If you happen to be in Osaka, an ideal place to admire the season’s arrivals is at Osaka Jo. The castle used to be the home of Toyotomi Hideyoshi before being acquired by the Tokugawa Shogun and is easily accessible from the Tanimachi-4 Chome stop on the Chuo subway line. There are ample signs in the station to guide you to the park when you arrive, or you can simply follow the crowds as most will be venturing to the same destination. Once there, it is a very short but also very enjoyable walk to the orchard.
Depending however, on your direction of travel within the castle grounds, you might be able to gain a partial birds-eye view of the trees in all of their splendor, but rest assured, that is merely the tip of the iceberg. When you journey down into the grove to enjoy the blooms that decorate the leaf-less branches up close, you will easily see why so many people look forward to their arrival each year. As you stroll along the path, you can enjoy the beautiful red, pink and white of the blooms. The trees are not very tall, so for the photo enthusiasts, you can capture some magnificent close up pictures of the blossoms as they drink in the sunlight.
The orchard itself is beautifully arrayed in artistic fashion with small stones set into the earth girding a path through the area.

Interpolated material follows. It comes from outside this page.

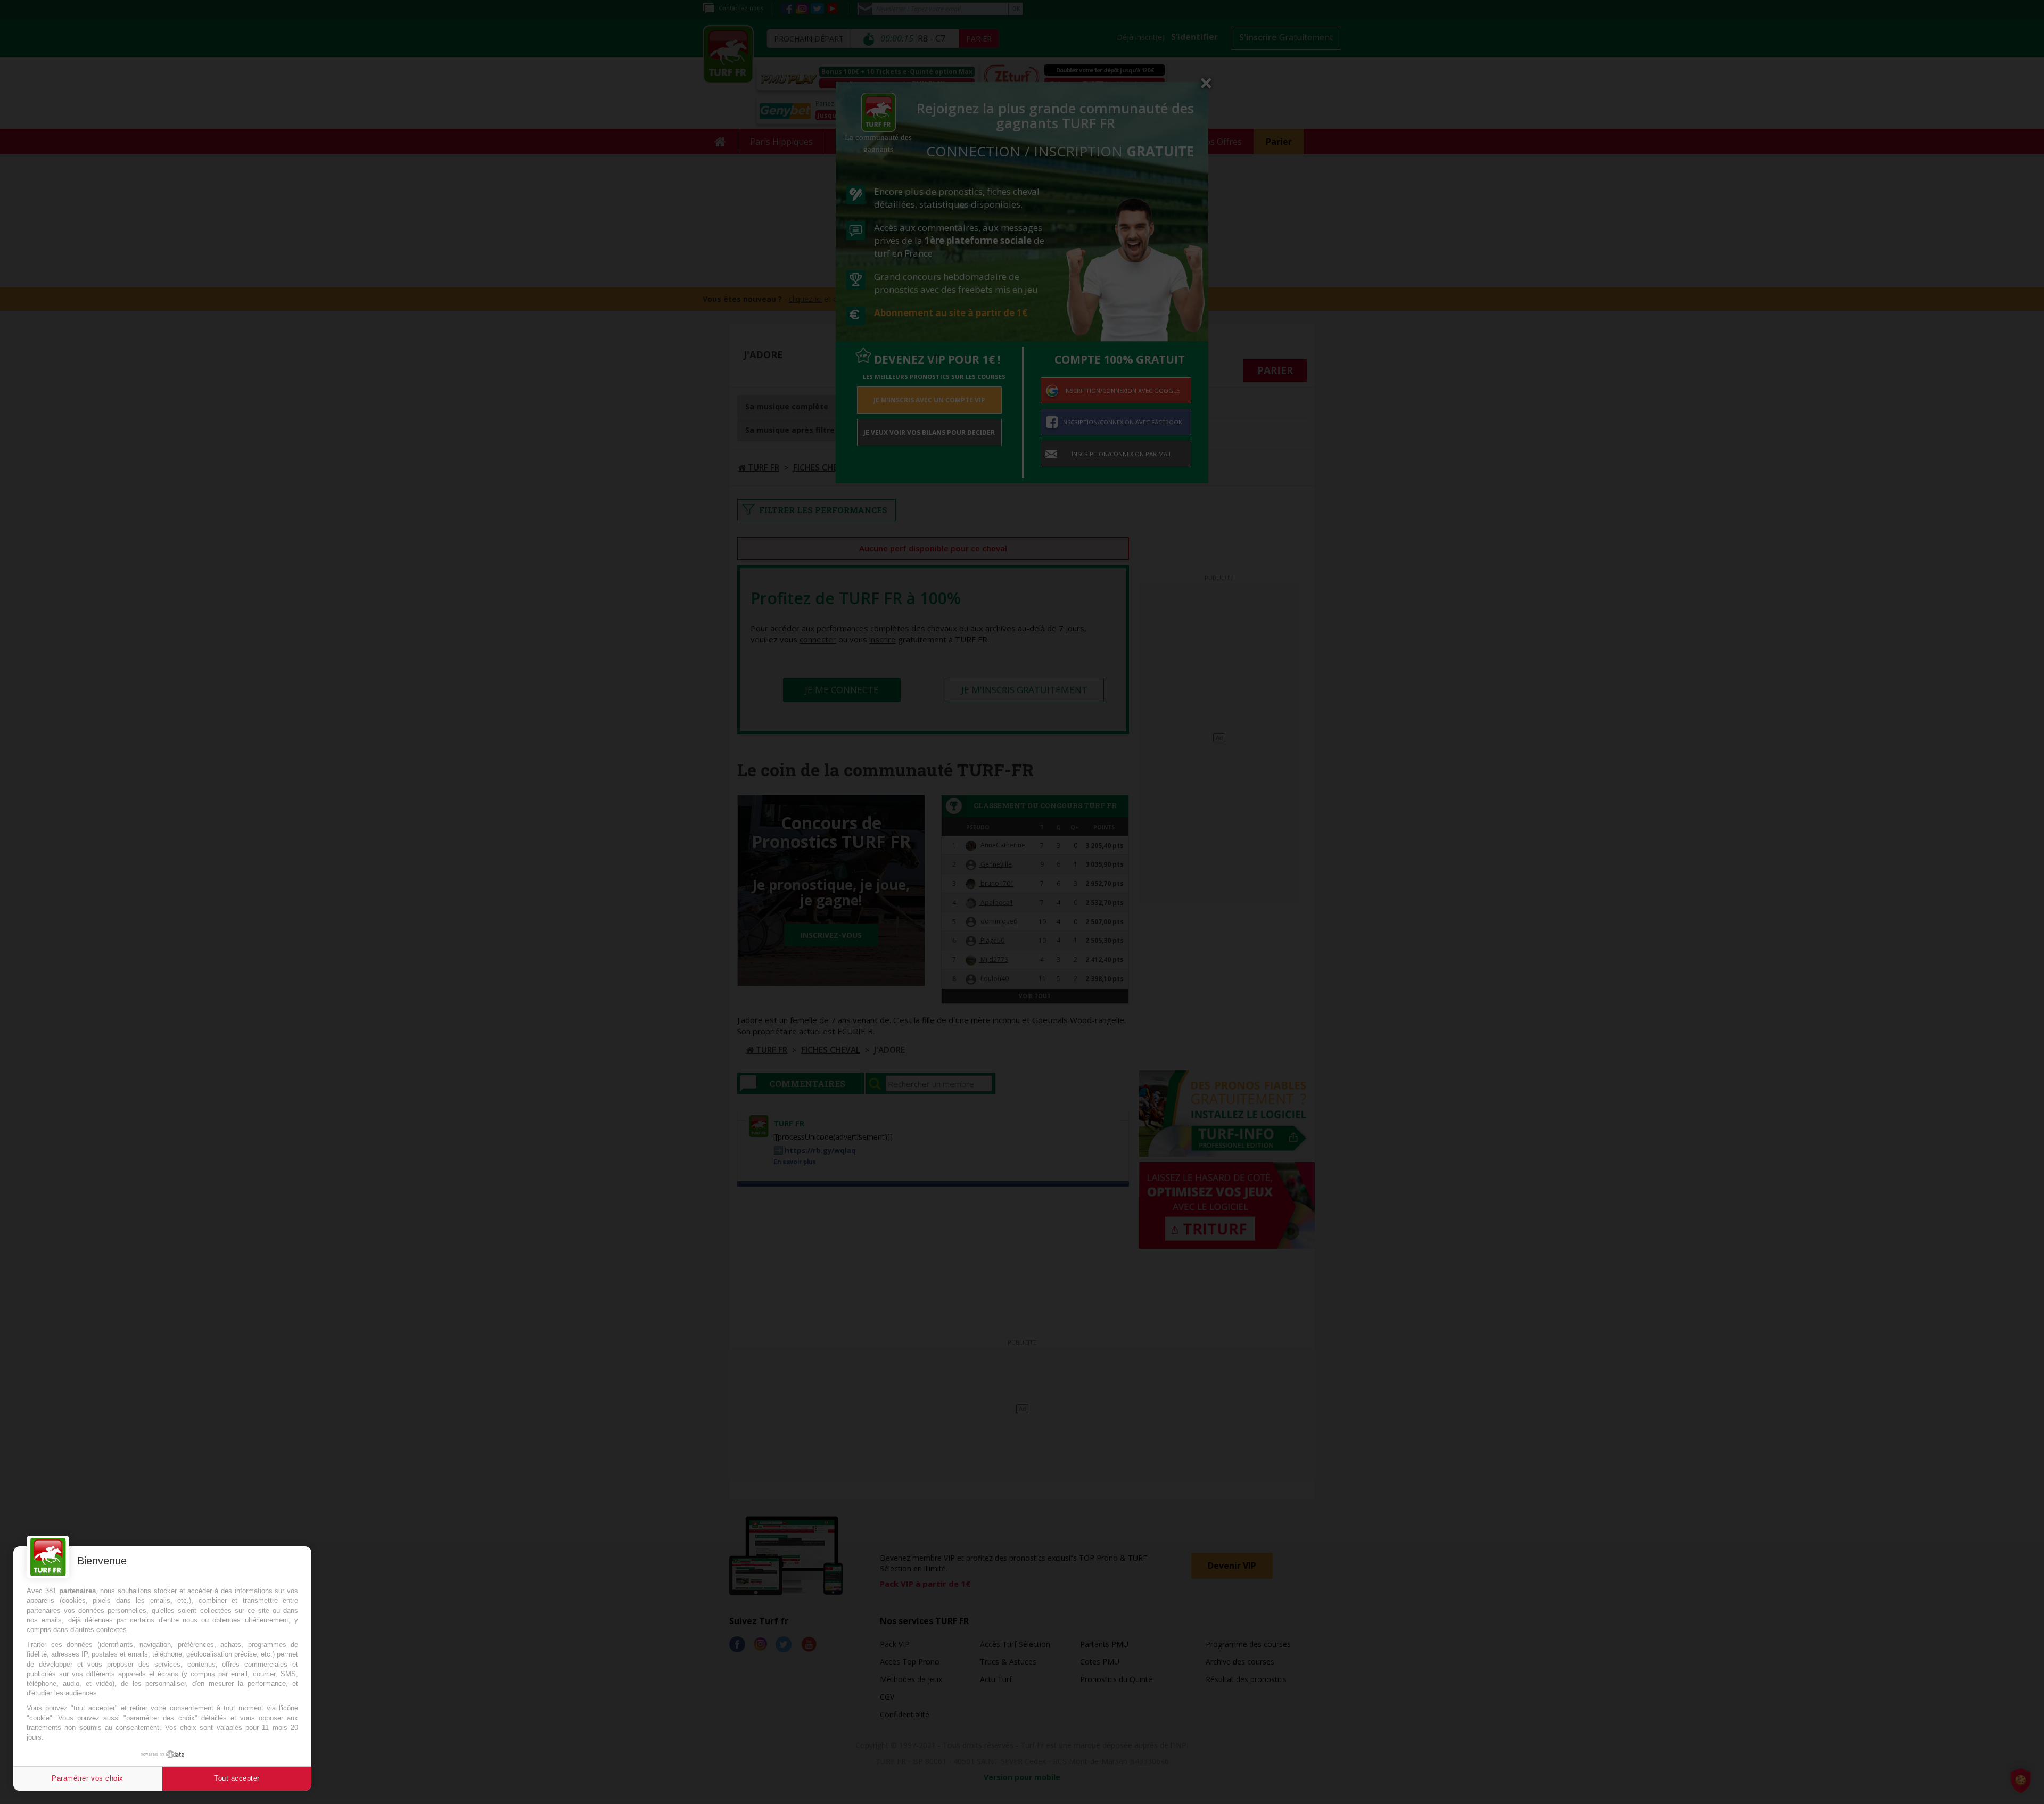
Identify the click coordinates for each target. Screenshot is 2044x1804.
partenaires (77, 1591)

Similar settings can also be seen around the trees adding to the majesty of the grounds.
Of course people are not the only moving things to be seen among the blossoms; you can also enjoy the musical twitter of sparrows or the loving coos of doves as they forage in among the boughs and grass alike. All of this lends to the peaceful atmosphere and further enjoyment of being out of doors.
If you wish, you can stop and enjoy some refreshments at the kiosk located close by. I recommend indulging yourself with a cup of Amazake. It is made with water, ginger and koji—which is a plant extract used for fermentation in the production of soy sauce—and is absolutely delicious. In fact, if you are like me, you might be tempted to partake in more than one cup.
You also have the option of planning ahead and packing a lunch to enjoy in the grove. This type of tradition is referred to as “Hanami”. The original translation of the word is “flower viewing” but most people have come to associate the term with having a picnic under the blossoms. Fear not for you will not be alone should you chose this option. There will be many other groups feasting on the weather, the sight of the blooms overhead and the freedom to sit in splendor with good friends and good food.
Regardless of whether you choose to sit and eat, or stroll and admire, you will not regret time spent amongst the blossoms.